» **AIM OF THE EXERCISE**:
Return the full set of records, matching them character for character.

» **GIVEN RECORDS**:

_____

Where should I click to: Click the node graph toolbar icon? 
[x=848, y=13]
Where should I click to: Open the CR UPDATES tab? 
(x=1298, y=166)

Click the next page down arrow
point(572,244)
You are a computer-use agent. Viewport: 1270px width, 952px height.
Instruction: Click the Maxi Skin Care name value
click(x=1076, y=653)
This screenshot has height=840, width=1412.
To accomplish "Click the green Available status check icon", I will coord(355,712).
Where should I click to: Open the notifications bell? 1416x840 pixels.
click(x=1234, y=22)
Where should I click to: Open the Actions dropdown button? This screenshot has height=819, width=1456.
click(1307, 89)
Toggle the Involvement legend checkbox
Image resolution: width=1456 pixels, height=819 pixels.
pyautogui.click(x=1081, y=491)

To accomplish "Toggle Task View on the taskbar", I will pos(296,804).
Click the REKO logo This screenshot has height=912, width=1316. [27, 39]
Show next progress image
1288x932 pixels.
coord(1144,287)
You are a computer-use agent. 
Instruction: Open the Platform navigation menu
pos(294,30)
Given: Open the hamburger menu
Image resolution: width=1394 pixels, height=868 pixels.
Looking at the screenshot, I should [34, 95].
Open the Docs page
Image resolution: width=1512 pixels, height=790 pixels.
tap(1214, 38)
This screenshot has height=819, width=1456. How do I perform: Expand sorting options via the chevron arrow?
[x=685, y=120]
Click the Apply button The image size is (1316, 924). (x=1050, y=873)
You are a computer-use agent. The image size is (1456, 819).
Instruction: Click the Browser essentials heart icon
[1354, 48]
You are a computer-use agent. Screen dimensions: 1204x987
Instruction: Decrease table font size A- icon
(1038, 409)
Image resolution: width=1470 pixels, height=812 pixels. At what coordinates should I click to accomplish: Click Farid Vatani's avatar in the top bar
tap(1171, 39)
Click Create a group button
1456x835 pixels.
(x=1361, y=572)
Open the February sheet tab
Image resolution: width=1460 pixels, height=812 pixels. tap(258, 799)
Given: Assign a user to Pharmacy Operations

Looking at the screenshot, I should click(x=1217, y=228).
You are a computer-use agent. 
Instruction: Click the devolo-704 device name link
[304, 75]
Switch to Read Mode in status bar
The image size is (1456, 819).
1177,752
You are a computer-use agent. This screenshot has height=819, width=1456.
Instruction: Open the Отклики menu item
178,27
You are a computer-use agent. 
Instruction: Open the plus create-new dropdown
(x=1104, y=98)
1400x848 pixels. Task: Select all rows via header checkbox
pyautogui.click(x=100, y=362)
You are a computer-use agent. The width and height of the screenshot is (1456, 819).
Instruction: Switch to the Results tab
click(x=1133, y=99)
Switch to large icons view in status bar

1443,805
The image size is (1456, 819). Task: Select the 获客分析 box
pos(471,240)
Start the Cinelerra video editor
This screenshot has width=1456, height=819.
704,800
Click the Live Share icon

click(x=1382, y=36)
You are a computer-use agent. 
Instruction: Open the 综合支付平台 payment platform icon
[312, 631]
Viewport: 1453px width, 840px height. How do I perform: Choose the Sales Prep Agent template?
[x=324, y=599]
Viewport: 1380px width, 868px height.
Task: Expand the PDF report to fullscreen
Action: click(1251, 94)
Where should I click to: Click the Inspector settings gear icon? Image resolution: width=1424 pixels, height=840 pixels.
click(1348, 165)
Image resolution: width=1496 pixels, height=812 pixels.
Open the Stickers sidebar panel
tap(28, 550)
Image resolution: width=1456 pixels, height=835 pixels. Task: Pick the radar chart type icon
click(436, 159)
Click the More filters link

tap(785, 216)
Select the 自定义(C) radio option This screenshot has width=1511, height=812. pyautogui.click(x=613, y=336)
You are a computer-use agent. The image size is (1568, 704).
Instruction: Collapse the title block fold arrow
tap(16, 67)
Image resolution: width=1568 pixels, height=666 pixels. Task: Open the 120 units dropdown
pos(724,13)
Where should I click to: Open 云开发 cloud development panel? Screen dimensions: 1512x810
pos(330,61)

_____

» **ANSWER TO THIS PROBLEM**:
Where should I click to: Click the node graph toolbar icon? 
[x=848, y=13]
Where should I click to: Open the CR UPDATES tab? 
(x=1298, y=166)

Click the next page down arrow
point(572,244)
You are a computer-use agent. Viewport: 1270px width, 952px height.
Instruction: Click the Maxi Skin Care name value
click(x=1076, y=653)
This screenshot has height=840, width=1412.
To accomplish "Click the green Available status check icon", I will coord(355,712).
Where should I click to: Open the notifications bell? 1416x840 pixels.
click(x=1234, y=22)
Where should I click to: Open the Actions dropdown button? This screenshot has height=819, width=1456.
click(1307, 89)
Toggle the Involvement legend checkbox
Image resolution: width=1456 pixels, height=819 pixels.
pyautogui.click(x=1081, y=491)

To accomplish "Toggle Task View on the taskbar", I will pos(296,804).
Click the REKO logo This screenshot has height=912, width=1316. [27, 39]
Show next progress image
1288x932 pixels.
coord(1144,287)
You are a computer-use agent. 
Instruction: Open the Platform navigation menu
pos(294,30)
Given: Open the hamburger menu
Image resolution: width=1394 pixels, height=868 pixels.
Looking at the screenshot, I should [34, 95].
Open the Docs page
Image resolution: width=1512 pixels, height=790 pixels.
tap(1214, 38)
This screenshot has height=819, width=1456. How do I perform: Expand sorting options via the chevron arrow?
[x=685, y=120]
Click the Apply button The image size is (1316, 924). (x=1050, y=873)
You are a computer-use agent. The image size is (1456, 819).
Instruction: Click the Browser essentials heart icon
[1354, 48]
You are a computer-use agent. Screen dimensions: 1204x987
Instruction: Decrease table font size A- icon
(1038, 409)
Image resolution: width=1470 pixels, height=812 pixels. At what coordinates should I click to accomplish: Click Farid Vatani's avatar in the top bar
tap(1171, 39)
Click Create a group button
1456x835 pixels.
(x=1361, y=572)
Open the February sheet tab
Image resolution: width=1460 pixels, height=812 pixels. tap(258, 799)
Given: Assign a user to Pharmacy Operations

Looking at the screenshot, I should click(x=1217, y=228).
You are a computer-use agent. 
Instruction: Click the devolo-704 device name link
[304, 75]
Switch to Read Mode in status bar
The image size is (1456, 819).
1177,752
You are a computer-use agent. This screenshot has height=819, width=1456.
Instruction: Open the Отклики menu item
178,27
You are a computer-use agent. 
Instruction: Open the plus create-new dropdown
(x=1104, y=98)
1400x848 pixels. Task: Select all rows via header checkbox
pyautogui.click(x=100, y=362)
You are a computer-use agent. The width and height of the screenshot is (1456, 819).
Instruction: Switch to the Results tab
click(x=1133, y=99)
Switch to large icons view in status bar

1443,805
The image size is (1456, 819). Task: Select the 获客分析 box
pos(471,240)
Start the Cinelerra video editor
This screenshot has width=1456, height=819.
704,800
Click the Live Share icon

click(x=1382, y=36)
You are a computer-use agent. 
Instruction: Open the 综合支付平台 payment platform icon
[312, 631]
Viewport: 1453px width, 840px height. How do I perform: Choose the Sales Prep Agent template?
[x=324, y=599]
Viewport: 1380px width, 868px height.
Task: Expand the PDF report to fullscreen
Action: click(1251, 94)
Where should I click to: Click the Inspector settings gear icon? Image resolution: width=1424 pixels, height=840 pixels.
click(1348, 165)
Image resolution: width=1496 pixels, height=812 pixels.
Open the Stickers sidebar panel
tap(28, 550)
Image resolution: width=1456 pixels, height=835 pixels. Task: Pick the radar chart type icon
click(436, 159)
Click the More filters link

tap(785, 216)
Select the 自定义(C) radio option This screenshot has width=1511, height=812. pyautogui.click(x=613, y=336)
You are a computer-use agent. The image size is (1568, 704).
Instruction: Collapse the title block fold arrow
tap(16, 67)
Image resolution: width=1568 pixels, height=666 pixels. Task: Open the 120 units dropdown
pos(724,13)
Where should I click to: Open 云开发 cloud development panel? Screen dimensions: 1512x810
pos(330,61)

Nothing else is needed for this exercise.